• **Aim of the task**: Count the lines below containing "link". Number only.

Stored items
===

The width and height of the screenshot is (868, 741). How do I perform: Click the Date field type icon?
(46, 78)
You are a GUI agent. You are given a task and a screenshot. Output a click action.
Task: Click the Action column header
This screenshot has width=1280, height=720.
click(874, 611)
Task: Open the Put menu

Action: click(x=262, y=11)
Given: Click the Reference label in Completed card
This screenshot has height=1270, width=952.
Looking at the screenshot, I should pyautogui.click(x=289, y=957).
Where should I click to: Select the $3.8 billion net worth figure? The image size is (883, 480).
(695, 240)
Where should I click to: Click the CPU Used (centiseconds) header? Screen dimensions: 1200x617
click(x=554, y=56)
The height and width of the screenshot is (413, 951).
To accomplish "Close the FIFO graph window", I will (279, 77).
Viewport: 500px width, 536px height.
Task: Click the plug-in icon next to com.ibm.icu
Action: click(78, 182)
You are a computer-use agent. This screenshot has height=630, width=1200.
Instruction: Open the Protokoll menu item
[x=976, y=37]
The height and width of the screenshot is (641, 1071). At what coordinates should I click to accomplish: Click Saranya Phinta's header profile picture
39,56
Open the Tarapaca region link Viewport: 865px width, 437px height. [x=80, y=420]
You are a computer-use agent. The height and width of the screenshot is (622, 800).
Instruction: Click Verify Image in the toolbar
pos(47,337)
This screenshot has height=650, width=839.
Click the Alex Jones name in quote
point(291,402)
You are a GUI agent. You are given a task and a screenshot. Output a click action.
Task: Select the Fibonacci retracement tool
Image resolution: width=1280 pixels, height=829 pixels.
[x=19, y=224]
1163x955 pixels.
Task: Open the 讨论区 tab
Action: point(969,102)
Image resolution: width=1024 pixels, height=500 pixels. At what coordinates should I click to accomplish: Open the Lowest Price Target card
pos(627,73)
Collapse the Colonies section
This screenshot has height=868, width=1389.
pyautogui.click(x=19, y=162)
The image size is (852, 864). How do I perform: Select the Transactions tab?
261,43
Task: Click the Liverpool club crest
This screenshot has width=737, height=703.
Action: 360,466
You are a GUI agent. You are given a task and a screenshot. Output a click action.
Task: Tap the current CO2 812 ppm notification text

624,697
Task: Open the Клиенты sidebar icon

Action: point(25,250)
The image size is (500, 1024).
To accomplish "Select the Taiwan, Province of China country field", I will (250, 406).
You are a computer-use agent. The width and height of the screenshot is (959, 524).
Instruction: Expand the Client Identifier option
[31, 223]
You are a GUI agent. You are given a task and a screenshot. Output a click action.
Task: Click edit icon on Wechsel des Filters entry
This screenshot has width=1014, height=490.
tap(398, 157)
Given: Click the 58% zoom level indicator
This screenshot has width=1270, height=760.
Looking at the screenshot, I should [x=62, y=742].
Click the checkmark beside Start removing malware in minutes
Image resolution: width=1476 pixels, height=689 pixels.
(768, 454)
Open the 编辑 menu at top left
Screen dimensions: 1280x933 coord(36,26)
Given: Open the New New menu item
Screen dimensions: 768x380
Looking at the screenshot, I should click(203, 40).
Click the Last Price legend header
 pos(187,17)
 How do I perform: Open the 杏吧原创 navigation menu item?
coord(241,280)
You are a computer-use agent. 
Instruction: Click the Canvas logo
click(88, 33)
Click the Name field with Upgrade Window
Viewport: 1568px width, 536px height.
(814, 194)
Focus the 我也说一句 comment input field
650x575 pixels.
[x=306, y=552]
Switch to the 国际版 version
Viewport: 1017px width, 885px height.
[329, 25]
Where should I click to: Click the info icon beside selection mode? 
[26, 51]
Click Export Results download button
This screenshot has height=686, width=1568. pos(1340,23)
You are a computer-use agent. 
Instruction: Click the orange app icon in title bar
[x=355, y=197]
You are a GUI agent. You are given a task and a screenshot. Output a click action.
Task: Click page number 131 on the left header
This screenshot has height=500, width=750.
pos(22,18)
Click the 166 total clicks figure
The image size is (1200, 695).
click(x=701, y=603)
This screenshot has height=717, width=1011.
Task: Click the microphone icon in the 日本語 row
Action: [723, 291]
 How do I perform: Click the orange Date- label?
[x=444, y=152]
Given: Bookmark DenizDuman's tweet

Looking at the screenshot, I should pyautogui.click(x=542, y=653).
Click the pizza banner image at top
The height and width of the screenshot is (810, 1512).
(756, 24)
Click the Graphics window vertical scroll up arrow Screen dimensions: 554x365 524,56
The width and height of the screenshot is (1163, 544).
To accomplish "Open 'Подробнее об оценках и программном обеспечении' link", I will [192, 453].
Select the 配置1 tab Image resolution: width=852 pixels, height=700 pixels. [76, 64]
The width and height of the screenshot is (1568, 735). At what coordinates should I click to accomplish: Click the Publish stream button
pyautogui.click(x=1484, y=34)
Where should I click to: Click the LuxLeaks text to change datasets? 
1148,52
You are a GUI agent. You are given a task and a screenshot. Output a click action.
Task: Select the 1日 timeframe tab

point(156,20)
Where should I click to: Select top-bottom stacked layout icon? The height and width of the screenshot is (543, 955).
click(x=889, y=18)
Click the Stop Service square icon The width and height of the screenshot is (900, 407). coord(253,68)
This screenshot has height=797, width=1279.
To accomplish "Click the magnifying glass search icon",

===

• **Your response**: 2